The effect of HVDC lines in power-grids via Kuramoto modelling
Kristóf Benedek, Géza Ódor
TL;DR
Using the EU2016 European HV grid as a testbed, the authors study synchronization and cascade dynamics under adaptive second-order Kuramoto dynamics with inertia. They augment the AC grid model by incorporating HVDC links through frequency-difference-based activation functions, comparing adaptive and static schemes. The work links observed synchronization and cascade behavior to finite-size scaling on graphs with spectral dimension $d_s<4$ and discusses Braess-like paradoxes when altering net transmission. The findings show that adaptive HVDC can improve steady-state synchronization at the cost of longer relaxation times, and that HVDC segmentation can reduce cascade sizes for certain activation choices, offering guidance for grid design under high-renewable conditions.
Abstract
We present a numerical study on the synchronization and cascade failure behaviour by solving the adaptive second-order Kuramoto model on a large high voltage (HV) European power-grid.
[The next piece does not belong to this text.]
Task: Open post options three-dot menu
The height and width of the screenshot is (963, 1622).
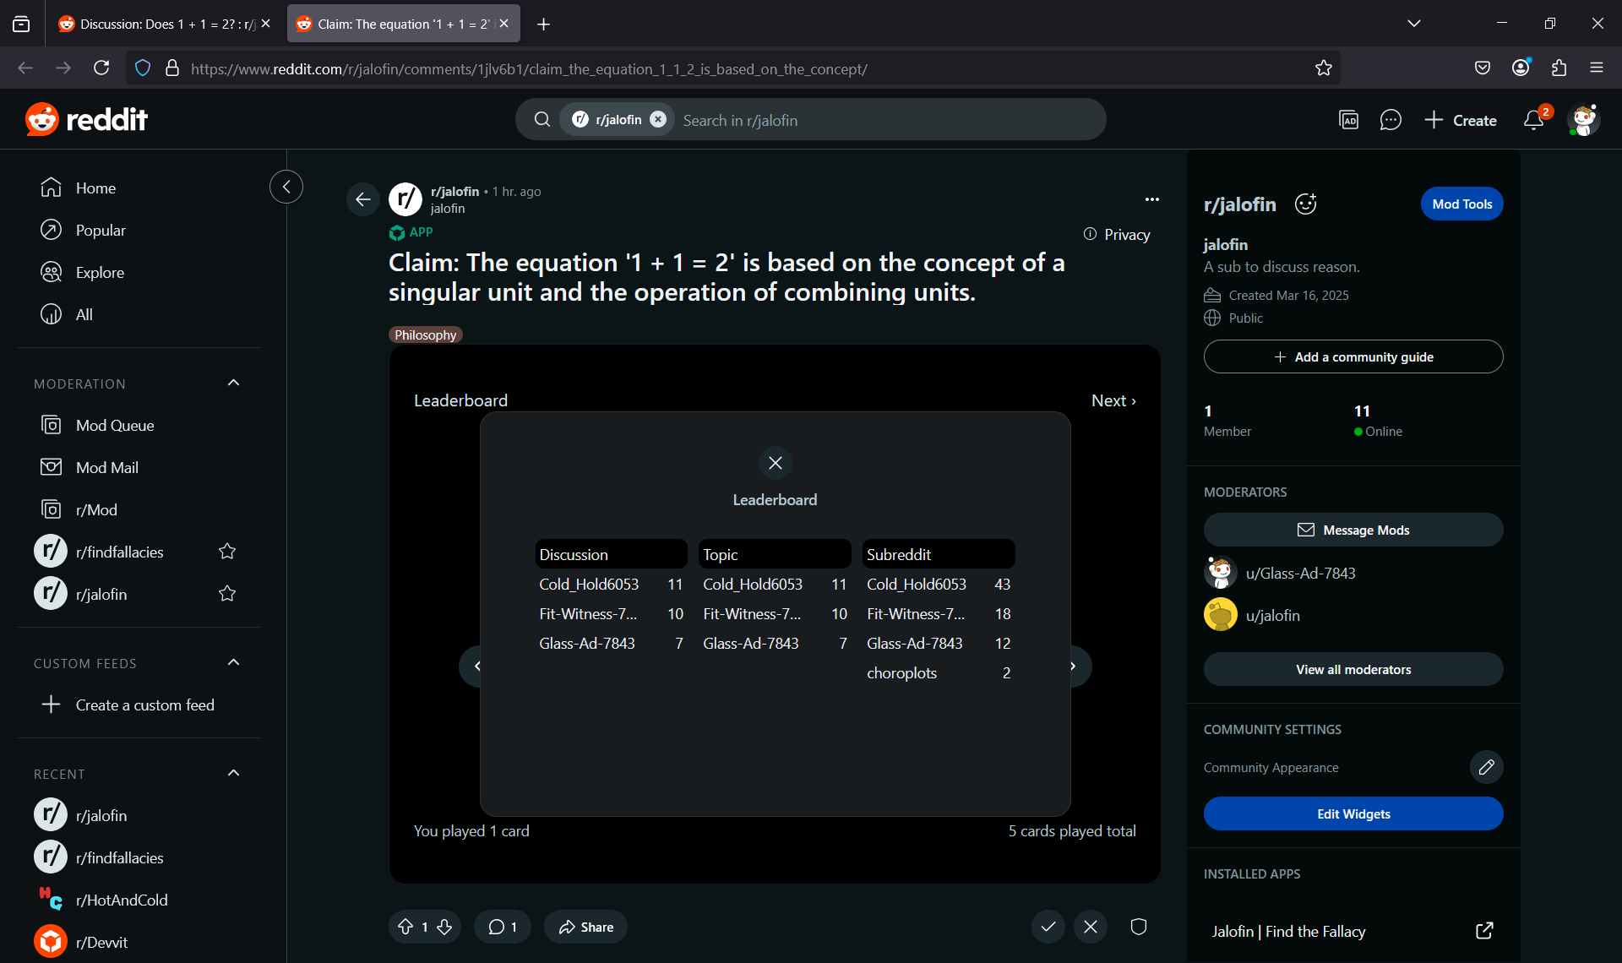Action: (1151, 199)
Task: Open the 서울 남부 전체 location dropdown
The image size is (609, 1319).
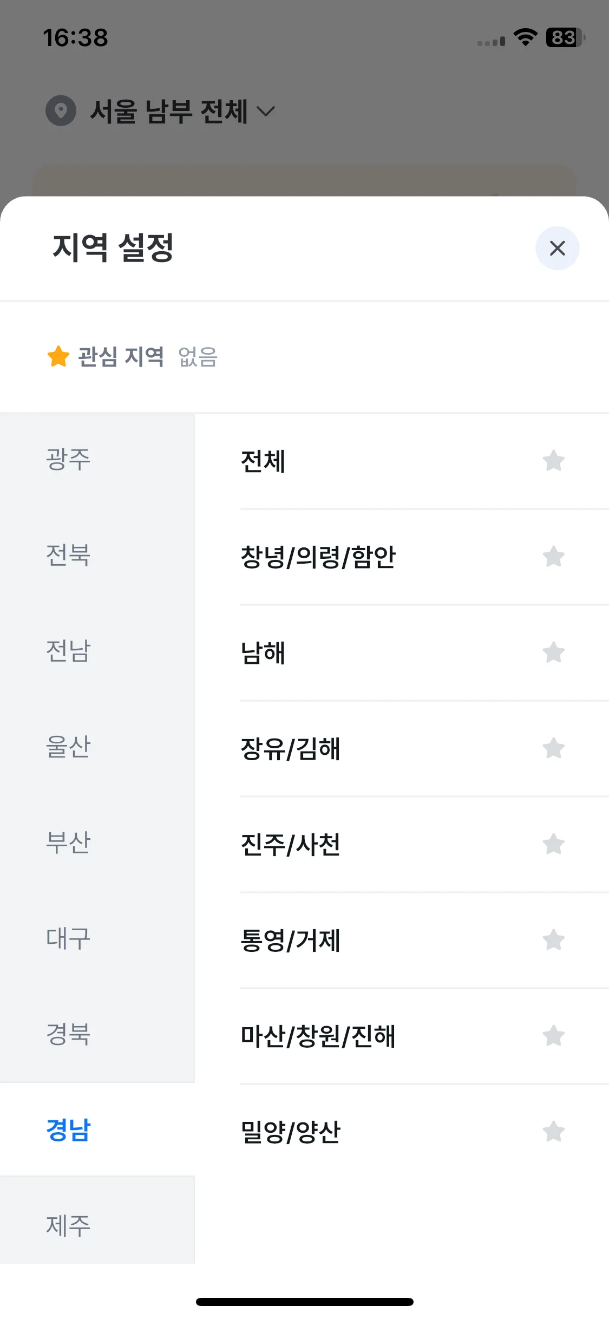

This non-perturbative analysis takes into account non-linear effects, which occur even when phase differences are large, when the system is away from the steady state, and even during a blackout cascade. Our dynamical simulations show that improvements in the phase synchronziation stabilization as well as the in the cascade sizes can be related to the finite size scaling behaviour of the second order Kuramoto on graphs with $d_s<4$ spectral dimensions. On the other hand drawbacks in the frequency spread and Braess effects also occur by varying the total transmitted power at large and small global couplings, presumably when the fluctuations are small, causing a freezing in the dynamics. We compare simulations of the fully AC model with those of static or adaptive High Voltage Direct Current (HVDC) line replacements. The adaptive (local frequency difference-based) HVDC lines are more efficient in the steady state, at the expense of very long relaxation times.